The technical findings connect a known advanced persistent threat (APT) group, codenamed FIN7 by U.S. cybersecurity firm FireEye, to a sophisticated intrusion technique that was detected in a recent wave of spoofed emails that mimicked the SEC’s domain. The messages carried malware-laden Microsoft Word documents mentioning financial disclosure information from the EDGAR system.
FIN7 is believed to represent a eastern European criminal enterprise that speaks Russian and operates internationally.
Emails tied to this campaign were “highly targeted” and only sent to a small, select group of U.S. businesses in several different industry sectors, including finance, insurance and information technology, said Craig Williams, a senior researcher with Talos.
Beyond the recently uncovered operation, FIN7 is highly active, and security researchers think they have only witnessed a small subset of the group’s breaches.
The latest activity was especially interesting to the security research community because it effectively showed one of the more complex techniques used by a hacker group which analysts think is nongovernmental and cybercrime focused.

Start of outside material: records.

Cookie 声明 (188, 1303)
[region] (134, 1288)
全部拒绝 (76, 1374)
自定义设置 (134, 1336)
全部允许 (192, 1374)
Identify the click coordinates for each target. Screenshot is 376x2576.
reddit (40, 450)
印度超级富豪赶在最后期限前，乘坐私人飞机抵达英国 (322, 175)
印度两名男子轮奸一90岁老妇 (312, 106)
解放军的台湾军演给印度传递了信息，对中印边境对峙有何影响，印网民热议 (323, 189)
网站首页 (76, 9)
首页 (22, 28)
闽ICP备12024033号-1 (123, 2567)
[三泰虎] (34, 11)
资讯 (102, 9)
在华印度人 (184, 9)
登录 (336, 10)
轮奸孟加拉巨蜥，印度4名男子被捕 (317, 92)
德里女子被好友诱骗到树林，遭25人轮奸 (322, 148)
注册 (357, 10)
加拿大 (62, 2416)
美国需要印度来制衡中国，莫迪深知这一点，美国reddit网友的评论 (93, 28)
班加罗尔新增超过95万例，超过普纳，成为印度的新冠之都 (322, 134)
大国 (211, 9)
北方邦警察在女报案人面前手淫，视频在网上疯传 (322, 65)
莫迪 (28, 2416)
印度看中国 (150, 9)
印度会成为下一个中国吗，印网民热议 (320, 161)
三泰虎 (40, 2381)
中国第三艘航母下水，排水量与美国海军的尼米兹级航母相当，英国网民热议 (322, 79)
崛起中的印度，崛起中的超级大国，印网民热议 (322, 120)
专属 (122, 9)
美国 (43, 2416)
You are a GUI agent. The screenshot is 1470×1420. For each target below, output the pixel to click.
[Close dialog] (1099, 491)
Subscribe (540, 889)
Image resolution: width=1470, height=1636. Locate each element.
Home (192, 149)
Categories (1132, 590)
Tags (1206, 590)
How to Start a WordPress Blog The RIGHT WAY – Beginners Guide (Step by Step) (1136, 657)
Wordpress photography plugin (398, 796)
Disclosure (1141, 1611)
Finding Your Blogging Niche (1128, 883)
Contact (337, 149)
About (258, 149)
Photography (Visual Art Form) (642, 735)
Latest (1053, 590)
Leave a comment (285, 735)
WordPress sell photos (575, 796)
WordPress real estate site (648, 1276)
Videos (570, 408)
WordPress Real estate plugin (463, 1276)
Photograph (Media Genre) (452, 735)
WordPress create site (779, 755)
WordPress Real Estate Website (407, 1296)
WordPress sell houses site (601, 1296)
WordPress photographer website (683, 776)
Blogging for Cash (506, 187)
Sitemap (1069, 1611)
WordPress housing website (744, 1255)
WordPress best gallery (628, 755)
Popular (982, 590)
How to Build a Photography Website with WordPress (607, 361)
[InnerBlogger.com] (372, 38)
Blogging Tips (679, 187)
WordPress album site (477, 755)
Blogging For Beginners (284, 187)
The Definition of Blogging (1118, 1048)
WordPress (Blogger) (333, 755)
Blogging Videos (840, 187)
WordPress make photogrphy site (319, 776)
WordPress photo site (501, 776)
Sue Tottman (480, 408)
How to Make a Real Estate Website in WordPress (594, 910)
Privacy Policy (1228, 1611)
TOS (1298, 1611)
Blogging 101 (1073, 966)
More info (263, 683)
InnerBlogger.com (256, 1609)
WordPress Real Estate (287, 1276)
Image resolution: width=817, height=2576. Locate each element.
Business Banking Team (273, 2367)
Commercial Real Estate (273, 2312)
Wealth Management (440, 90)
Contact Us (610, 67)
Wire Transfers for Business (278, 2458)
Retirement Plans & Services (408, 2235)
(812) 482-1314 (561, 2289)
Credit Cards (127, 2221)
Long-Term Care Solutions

“This threat is important because it has been designed to be extremely evasive and hard to research,” Williams said. “More and more actors are moving towards nontraditional persistence mechanisms, which make the malware even more effective.”
In this case, the attackers were able to heavily obfuscate their intrusions by using a multi-stage infection chain that exploited a Dynamic Data Exchange (DDE) process in Microsoft Word to perform remote code execution. Additionally, the hackers used Domain Name System (DNS) commands to establish a stealthy connection back to a compromised state government server, which was configured to automatically download DNSMessenger malware onto breached computers.
“The use of DNS as a conveyance for later stage code and C2 communications is also becoming more and more commonplace,” a blogpost by Talos notes. “This attack shows the level of sophistication that is associated with threats facing organizations today … it is also important for organizations to be aware of some of the more interesting techniques that malware is using to execute malicious code on systems and gain persistence on systems once they are infected.”
The affected server was recently taken offline, according to independent security researcher Kevin Beaumont, who has been similarly tracking FIN7 activity.
“The malware documents called for a file from a server in Louisiana, which is currently offline after they were notified,” Beaumont told CyberScoop. “The server was hosting source code used to deliver further elements of the attack chain.”
The FBI is currently investigating the incident.
The discovery is important, explained Beaumont, because this style of cyberattack would be highly effective even against companies or government agencies with significant cybersecurity protections already in place. That’s because Microsoft is aware of issues within the DDE protocol, which is typically used for one-time data transfers or the continuous exchanges of updates, but has so far declined to offer a fix.
“It’s an interesting case as the method used in Word documents works in higher security environments — for example those which have taken steps to lock down macros,” Beaumont said. “Another element is that Microsoft knows about the issue and has chosen not to issue a security patch — which leaves companies with a security issue they can’t patch around. All it takes is for an employee to press ‘Yes’ to two prompts, and you have a big issue.”
DNSMessenger malware is also special because it is preprogrammed to identify the administrator of a compromised network, providing the attackers with information about who to target for widespread access to a target.